From Forest Villages to Financial Capitals: What 12 Years of the Eklavya Model Have Actually Built

From Forest Villages to Financial Capitals: What 12 Years of the Eklavya Model Have Actually Built

From remote forest villages to IITs, global companies and the Armed Forces, EMRS has changed thousands of lives. But do these success stories reflect the reality across every tribal residential school?

When Rohit Nitwal walked into Eklavya Model Residential School (EMRS) Kalsi in Uttarakhand as an 11-year-old in 2014, he had never spent a single night away from his family. The homesickness lasted months. This July, he leaves for London to join Barclays UK as a data scientist, carrying an IIT Roorkee degree in Data Science and Artificial Intelligence. It is a distance of more than geography, and it is the kind of story the government now points to as evidence that its tribal education programme is working.

As the Narendra Modi government marks 12 years in office, EMRS has become one of its most cited social interventions — a network of residential schools built specifically for children from Scheduled Tribe communities, many of them from regions where even a functioning primary school was, until recently, not a given.

Basically, the EMRS model is simple. It gives tribal students from remote areas access to quality residential schooling that many villages cannot provide. The idea is to create opportunities that were once out of reach—from premier colleges to professional careers.

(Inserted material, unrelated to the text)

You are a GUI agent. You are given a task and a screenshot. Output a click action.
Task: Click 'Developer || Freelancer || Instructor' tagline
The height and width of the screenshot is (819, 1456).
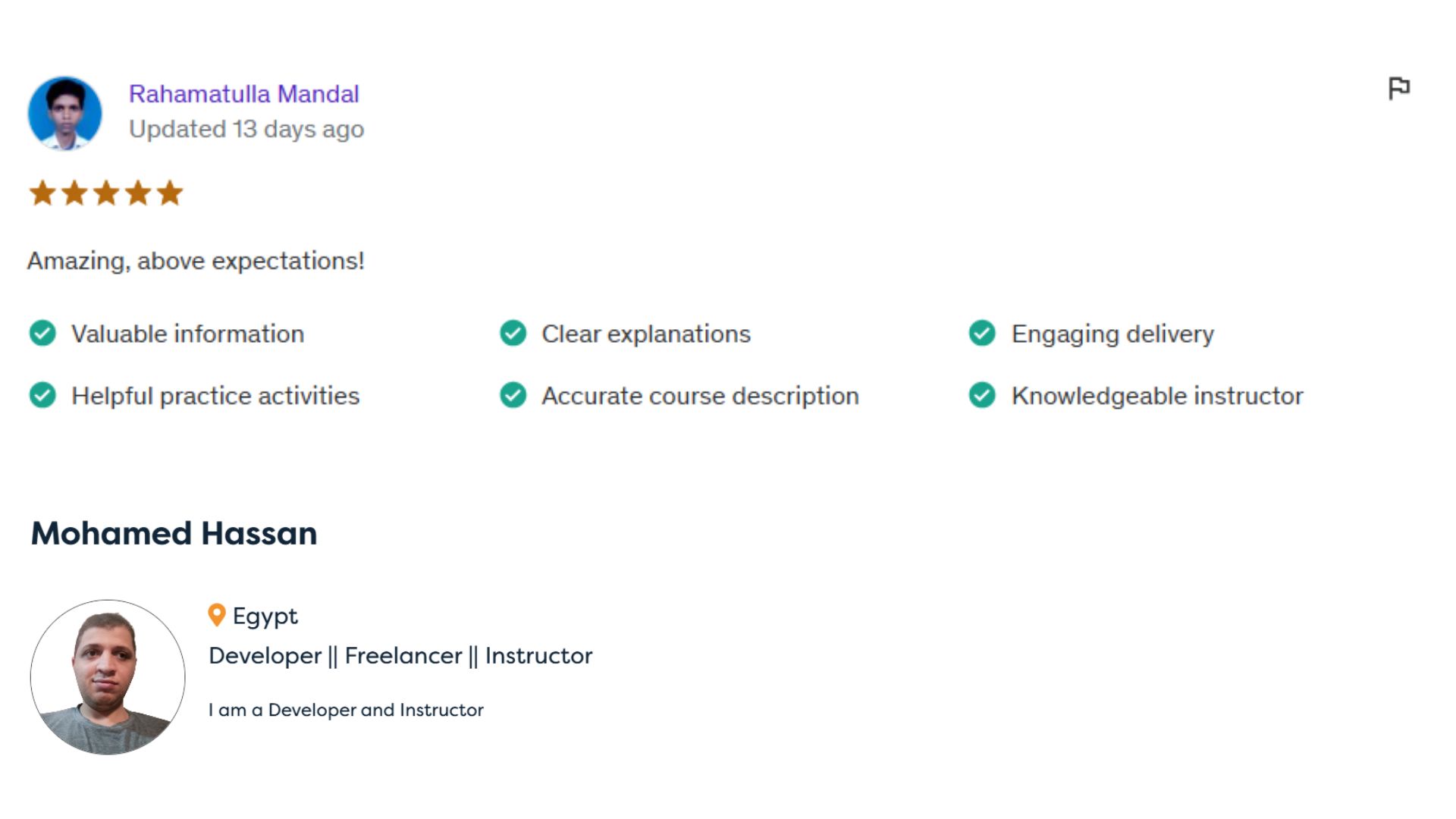(400, 656)
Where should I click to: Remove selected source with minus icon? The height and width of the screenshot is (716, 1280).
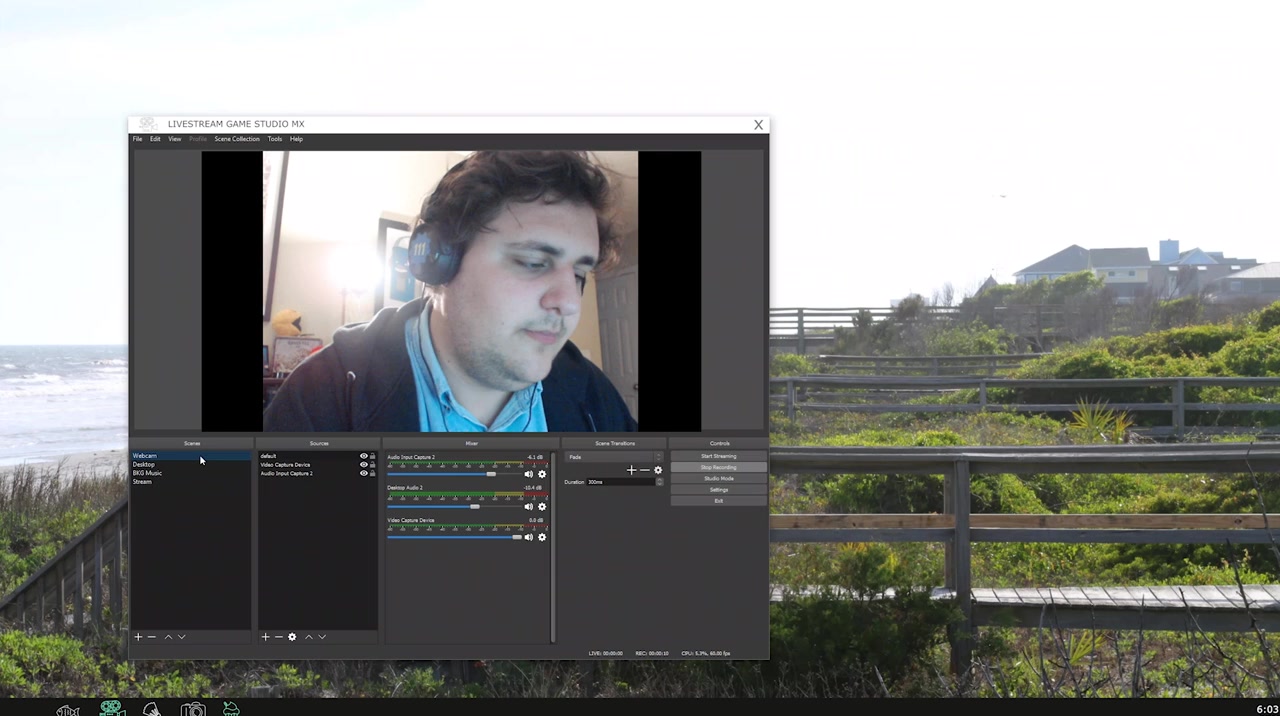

The individual outcomes are hard to argue with. Vishal Dharmraj Thakare, from EMRS in Maharashtra's Nandurbar district, cleared NEET and is now in his final year of MBBS at Mumbai's Topiwala National Medical College. Tulsa Pujhari moved from EMRS Hirli in Odisha's Kalahandi district to an MSc at IIT Gandhinagar and an MBA at IIT Kharagpur, and now works on social development policy at a research centre in Bhubaneswar. Nima Doma Bhutia, from West Sikkim, became the first woman basketball player from Northeast India to represent the Indian senior women's team at pre-Olympic qualifiers. Simran Mehta, from Himachal Pradesh's Kinnaur district, went from a school in the pine forests near the Himalayas to a commission as Captain in the Armed Forces Medical Services.

Despite their different journeys, the alumni describe a similar experience. They say EMRS gave them discipline, routine and mentors who pushed them to think beyond the limits of their villages.

A typical day combined academics with sports, physical training, remedial classes and self-study. Students also took part in scouting, cultural activities and community service, making campus life far more structured than what many had experienced before.

Nitwal remembers a modest computer lab at EMRS Kalsi that sparked his interest in artificial intelligence. Bhutia says her coach and principal taught her resilience as much as basketball. Across these stories, the common thread is not impressive infrastructure but consistent guidance, encouragement and opportunity.

Ranjana Chopra, Secretary in the Ministry of Tribal Affairs, has framed the programme's goal as parity — ensuring tribal children get opportunities comparable to India's best institutions, and that EMRS schools build not just academic outcomes but confidence and leadership among students from geographically isolated regions.

That framing, though, is also where the harder questions sit. A handful of standout alumni reaching IIT, medical college or the armed forces is a genuinely significant achievement, but it is not, by itself, proof that the model is delivering at scale.

EMRS was conceived as a network covering hundreds of schools across tribal-majority districts. Its real test has always been less about its highest achievers and more about whether every campus can deliver quality education consistently. That means looking beyond success stories to issues such as teacher vacancies, hostel infrastructure and student dropout rates. Many campuses operate in remote areas where recruiting and retaining qualified teachers remains a persistent challenge. The government's own record on filling sanctioned teaching posts in residential tribal schools has been uneven in past years, while expansion announcements have at times outpaced the administrative capacity to staff and run new campuses.

None of that diminishes what Nitwal, Thakare, Pujhari, Bhutia and Mehta have achieved. Their journeys demonstrate what quality residential education can do for children whose opportunities were once limited by geography and economic circumstances.

But as evidence of a 12-year policy legacy, these success stories reveal more about the model's potential than its overall performance. The bigger question is whether every EMRS campus—not just the best-performing ones—can provide the same foundation. That is the story that still needs to be told.